Milan Kundera, “La insoportable levedad del ser”.


En un mundo conformado por Estados, subdividido en unidades políticas autónomas e independientes que encuentran su afirmación en la negación del otro, y donde las diferencias culturales constituyen barreras infranqueables para el acercamiento entre diferentes grupos humanos, fomentando la fragmentación y la incomprensión, el rechazo y el odio, la desidia y el desinterés, el nacionalismo es sin dudas una propuesta no solo atractiva, sino además sumamente útil, especialmente en su variante más común: el patriotismo.
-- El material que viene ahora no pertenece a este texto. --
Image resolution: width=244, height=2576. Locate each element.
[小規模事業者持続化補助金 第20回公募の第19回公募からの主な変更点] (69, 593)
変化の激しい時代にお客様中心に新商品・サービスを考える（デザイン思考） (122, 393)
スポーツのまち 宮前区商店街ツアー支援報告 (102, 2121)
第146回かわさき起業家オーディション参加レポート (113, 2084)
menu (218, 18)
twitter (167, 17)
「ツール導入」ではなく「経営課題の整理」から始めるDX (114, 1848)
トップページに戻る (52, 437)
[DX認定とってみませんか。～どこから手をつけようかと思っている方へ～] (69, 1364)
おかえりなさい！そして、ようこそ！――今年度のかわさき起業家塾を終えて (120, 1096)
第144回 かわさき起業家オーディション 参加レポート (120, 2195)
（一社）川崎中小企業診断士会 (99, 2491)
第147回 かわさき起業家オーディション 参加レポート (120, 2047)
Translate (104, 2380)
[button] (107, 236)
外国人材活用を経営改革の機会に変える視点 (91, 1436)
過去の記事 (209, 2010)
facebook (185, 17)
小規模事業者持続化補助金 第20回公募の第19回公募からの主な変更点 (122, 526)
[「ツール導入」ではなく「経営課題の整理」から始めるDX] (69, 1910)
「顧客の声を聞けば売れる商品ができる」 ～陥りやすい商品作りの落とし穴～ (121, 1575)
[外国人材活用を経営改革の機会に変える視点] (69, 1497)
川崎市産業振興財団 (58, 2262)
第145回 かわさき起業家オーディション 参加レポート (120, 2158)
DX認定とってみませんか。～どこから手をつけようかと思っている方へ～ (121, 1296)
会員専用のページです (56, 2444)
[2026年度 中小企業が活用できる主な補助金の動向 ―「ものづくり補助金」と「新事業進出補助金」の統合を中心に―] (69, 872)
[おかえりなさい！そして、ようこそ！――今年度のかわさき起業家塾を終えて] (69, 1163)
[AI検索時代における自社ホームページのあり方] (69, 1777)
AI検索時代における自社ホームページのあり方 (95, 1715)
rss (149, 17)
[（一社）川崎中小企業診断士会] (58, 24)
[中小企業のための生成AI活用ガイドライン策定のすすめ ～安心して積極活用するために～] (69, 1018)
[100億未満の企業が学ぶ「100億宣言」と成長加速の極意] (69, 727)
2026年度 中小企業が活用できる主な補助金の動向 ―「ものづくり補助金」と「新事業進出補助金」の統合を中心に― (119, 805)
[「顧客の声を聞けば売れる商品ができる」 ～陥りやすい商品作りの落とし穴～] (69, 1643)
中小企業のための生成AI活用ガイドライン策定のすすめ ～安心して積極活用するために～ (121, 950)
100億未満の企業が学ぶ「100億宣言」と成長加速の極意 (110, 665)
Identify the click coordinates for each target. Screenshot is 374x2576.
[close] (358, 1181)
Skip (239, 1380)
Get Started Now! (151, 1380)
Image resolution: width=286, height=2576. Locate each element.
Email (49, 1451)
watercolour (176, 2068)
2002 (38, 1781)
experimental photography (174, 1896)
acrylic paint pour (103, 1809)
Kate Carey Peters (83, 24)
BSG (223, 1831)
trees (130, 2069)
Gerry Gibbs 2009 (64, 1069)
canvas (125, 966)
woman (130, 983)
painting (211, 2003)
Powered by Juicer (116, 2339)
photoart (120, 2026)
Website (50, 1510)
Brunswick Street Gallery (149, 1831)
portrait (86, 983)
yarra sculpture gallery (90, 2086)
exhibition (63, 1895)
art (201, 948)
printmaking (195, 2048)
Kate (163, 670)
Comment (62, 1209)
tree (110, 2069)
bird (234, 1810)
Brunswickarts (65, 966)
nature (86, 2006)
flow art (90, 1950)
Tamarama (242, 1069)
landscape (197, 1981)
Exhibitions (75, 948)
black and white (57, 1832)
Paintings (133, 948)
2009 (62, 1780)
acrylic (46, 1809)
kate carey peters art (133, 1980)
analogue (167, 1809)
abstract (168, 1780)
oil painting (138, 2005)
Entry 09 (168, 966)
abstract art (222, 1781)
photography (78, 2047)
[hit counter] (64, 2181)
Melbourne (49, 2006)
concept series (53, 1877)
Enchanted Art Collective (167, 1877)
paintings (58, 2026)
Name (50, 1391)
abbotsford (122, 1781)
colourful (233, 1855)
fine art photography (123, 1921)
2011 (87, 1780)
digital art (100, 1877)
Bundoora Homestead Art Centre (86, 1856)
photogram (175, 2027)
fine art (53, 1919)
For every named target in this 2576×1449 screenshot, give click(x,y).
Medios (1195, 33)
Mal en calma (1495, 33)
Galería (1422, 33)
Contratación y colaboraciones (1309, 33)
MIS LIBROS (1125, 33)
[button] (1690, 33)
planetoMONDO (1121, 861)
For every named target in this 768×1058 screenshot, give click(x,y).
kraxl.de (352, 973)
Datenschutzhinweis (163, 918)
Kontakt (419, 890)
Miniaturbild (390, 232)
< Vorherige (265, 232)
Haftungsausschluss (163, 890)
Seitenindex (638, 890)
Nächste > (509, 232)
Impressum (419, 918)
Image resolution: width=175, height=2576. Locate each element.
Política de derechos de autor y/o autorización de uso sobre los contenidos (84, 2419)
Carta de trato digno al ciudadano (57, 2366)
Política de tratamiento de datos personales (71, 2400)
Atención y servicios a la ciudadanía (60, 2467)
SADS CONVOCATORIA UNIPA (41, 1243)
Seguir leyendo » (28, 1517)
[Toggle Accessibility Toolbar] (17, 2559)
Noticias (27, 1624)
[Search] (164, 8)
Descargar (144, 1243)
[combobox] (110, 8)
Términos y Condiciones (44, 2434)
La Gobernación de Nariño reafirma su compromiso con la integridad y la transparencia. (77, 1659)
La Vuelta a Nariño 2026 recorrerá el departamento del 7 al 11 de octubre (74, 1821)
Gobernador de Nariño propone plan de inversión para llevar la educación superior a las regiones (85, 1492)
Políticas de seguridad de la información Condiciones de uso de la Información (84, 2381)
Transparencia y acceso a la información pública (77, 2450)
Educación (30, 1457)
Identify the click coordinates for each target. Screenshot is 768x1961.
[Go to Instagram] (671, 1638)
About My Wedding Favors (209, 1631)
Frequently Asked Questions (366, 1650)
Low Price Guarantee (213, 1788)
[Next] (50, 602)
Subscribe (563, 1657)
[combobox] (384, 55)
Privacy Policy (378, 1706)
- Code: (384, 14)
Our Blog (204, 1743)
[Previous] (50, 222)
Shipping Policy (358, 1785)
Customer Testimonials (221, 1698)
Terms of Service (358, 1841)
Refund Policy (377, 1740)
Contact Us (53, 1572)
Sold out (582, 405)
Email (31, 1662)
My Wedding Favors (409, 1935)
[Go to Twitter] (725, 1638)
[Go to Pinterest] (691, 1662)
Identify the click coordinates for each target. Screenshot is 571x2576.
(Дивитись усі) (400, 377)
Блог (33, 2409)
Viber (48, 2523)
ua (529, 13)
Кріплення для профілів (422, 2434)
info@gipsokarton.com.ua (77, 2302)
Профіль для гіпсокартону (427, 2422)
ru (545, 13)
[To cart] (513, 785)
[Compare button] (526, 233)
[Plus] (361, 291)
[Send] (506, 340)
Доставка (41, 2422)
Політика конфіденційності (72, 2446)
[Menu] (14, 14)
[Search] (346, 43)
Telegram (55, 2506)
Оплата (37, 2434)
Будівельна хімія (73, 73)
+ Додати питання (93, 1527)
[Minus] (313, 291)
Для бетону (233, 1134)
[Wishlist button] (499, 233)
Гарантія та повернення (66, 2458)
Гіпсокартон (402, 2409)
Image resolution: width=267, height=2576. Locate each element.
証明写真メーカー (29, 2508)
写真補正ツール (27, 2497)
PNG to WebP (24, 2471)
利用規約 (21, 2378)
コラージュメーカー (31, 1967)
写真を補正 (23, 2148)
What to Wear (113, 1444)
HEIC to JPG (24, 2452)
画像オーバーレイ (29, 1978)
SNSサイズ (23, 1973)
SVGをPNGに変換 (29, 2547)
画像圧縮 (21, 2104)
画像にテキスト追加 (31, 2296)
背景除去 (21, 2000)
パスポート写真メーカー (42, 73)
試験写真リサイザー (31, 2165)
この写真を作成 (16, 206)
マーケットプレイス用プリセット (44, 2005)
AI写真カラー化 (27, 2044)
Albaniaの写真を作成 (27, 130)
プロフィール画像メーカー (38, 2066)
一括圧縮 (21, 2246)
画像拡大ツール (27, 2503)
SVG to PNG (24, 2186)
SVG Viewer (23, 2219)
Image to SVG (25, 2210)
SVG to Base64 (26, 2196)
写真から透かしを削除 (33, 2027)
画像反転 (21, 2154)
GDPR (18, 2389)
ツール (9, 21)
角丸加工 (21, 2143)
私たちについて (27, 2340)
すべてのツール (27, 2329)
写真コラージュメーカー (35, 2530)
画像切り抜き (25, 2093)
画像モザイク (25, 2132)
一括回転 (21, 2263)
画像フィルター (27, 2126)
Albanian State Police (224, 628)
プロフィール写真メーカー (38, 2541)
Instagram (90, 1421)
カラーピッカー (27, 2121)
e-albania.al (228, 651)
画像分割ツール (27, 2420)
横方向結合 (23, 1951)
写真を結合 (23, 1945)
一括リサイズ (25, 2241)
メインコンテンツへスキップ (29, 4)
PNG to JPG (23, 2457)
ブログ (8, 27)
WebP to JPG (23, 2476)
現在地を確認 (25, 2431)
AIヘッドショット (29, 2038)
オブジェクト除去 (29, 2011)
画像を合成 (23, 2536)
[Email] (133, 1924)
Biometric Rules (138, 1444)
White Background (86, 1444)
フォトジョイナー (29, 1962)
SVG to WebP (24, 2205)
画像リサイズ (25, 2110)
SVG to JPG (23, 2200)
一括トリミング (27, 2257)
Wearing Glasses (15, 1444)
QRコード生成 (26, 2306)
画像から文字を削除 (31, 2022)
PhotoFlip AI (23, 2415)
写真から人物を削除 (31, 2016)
La idea instalada por las corrientes comunitaristas, según la cual los seres humanos tenemos un deber de solidaridad con respecto a nuestros conciudadanos debido a que la personalidad es el resultado de la interacción con el medio en el que hemos nacido y crecido, moldeada a su vez por las particularidades culturales, étnicas y religiosas de cada sociedad, impone un límite muy claro a nuestro espectro moral. Lo que realmente importa, y lo que en todo caso debemos priorizar, son nuestras lealtades más cercanas, dado que su relevancia, desde un punto de vista moral, es netamente mayor a los lazos que compartimos con los habitantes de cualquier otra parte del planeta.

Para los comunitaristas, la aparente arbitrariedad moral que significa el hecho de haber nacido en un determinado lugar y momento histórico, es un dato que no puede ser disociado del individuo, dado que este no es sino parte de una comunidad, y es a través de su interacción con ésta la única forma válida de concebirlo.

No hace falta un análisis demasiado profundo a estas alturas para advertir que el comunitarismo, y más concretamente el nacionalismo como doctrina política, se erige en respuesta al universalismo moral kantiano, es decir, a la idea de que todos los individuos tienen el mismo valor moral y por ello deben ser tratados siempre como fines y no como medios para la consecución fines ajenos.

Cuando llevamos este debate al ámbito de las relaciones internacionales, trascendiendo así las fronteras del Estado-nación, encontramos que tanto el comunitarismo como el universalismo moral nos llevan por caminos radicalmente opuestos. Mientras el comunitarismo da lugar al nacionalismo, reafirmando la constitución del sistema internacional en base a una multiplicidad de Estados soberanos donde la “conciencia nacional” es el “elemento vertebrador de la educación, la socialización, las aspiraciones y la lealtad” (Falk, 1994, 67), el universalismo moral nos lleva a optar por una concepción de las relaciones internacionales donde los Estados no son ya los principales actores, y el papel central pasa a ser ocupado por los individuos, sin importar su proveniencia, etnia, religión o pensamiento político. Esta concepción es conocida como “Cosmopolitismo” y se basa en la idea central según la cual “nuestra principal lealtad debe ser con el común de la humanidad y los primeros principios de nuestro pensamiento práctico deben respetar el igual valor de todos los miembros de esta comunidad” (Cohen, 1994).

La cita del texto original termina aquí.